Чик поскреб шею, положил рисунок на стол, внимательно посмотрел на него, покачал головой, потом снова взглянул на меня и сказал:
– Именно так я бы и сделал.
17
– Серьезно, так и надо поступить. Если ты ничего не предпримешь, ты просто сумасшедший. Давай-ка заедем туда. Это все фигня, не думай, что это стыдно. Когда сидишь в краденой «Ниве», уже ничего не стыдно. Надевай свою крутую куртку, хватай рисунок и залезай в машину.
– Never.
– Окей, ждем до сумерек, и тогда ты залазишь в машину.
– Не-е-е.
– Почему?
– Меня не приглашали.
– Тебя не пригашали! И что? Меня вон тоже не приглашали. Знаешь почему? Все логично. Кто же будет приглашать какую-то русскую задницу? А тебя знаешь, почему не пригласили? Вот видишь, ты не знаешь. А я знаю.
– Ну так скажи мне, герой! Потому что я зануда и фигово выгляжу.
Чик покачал головой:
– Вовсе не фигово ты выглядишь. А может, и фигово. Но не в этом дело. Штука в том, что нет причин тебя приглашать. Тебя вообще не заметно. А нужно, чтобы было заметно, черт дери.
– В каком смысле «заметно»? Каждый день приходить в школу бухим?

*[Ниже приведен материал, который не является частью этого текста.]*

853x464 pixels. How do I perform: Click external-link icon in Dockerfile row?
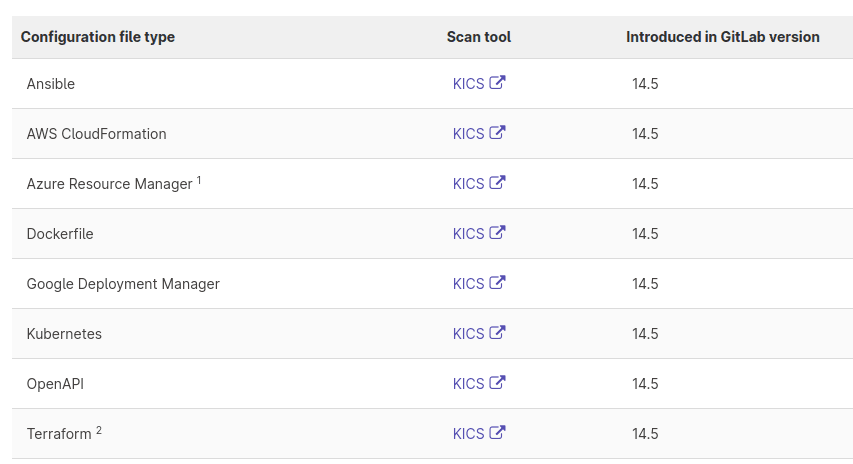click(497, 233)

– Нет. Черт возьми! Если бы я выглядел, как ты, жил бы в таком доме и носил такие шмотки – меня б уже сто раз пригласили.

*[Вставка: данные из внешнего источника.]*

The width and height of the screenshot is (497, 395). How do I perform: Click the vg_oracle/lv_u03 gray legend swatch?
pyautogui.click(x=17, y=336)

– Тебе, может, шмотки нужны?
– Не увиливай. Как только начнет темнеть, едем в Вердер.
– Never.
– Да мы не пойдем на вечеринку. Мы только мимо проедем.
Что за безумная идея! Точнее, в строгом смысле, это аж три идеи, и каждая из них – безумная: заявиться без приглашения, проехать на «Ниве» через весь Берлин и – самое безумное – взять с собой рисунок. Ведь ясно же, что Татьяна тоже сообразит, в чем дело. Я абсолютно не хотел никуда ехать.
Пока Чик вез меня в Вердер, я, как заведенный, повторял, что не хочу туда. Сначала я говорил, чтоб он разворачивался, потому что я передумал, потом нудел, что мы даже не знаем точного адреса, и, наконец, клялся, что ни за что не выйду из машины.
Всю дорогу я просидел, скрестив руки на груди и зажав ладони подмышками. На этот раз не потому, что боялся оставить отпечатки пальцев, а чтоб незаметно было, как дрожат у меня руки. Бейонсе лежала передо мной на торпеде и тоже дрожала.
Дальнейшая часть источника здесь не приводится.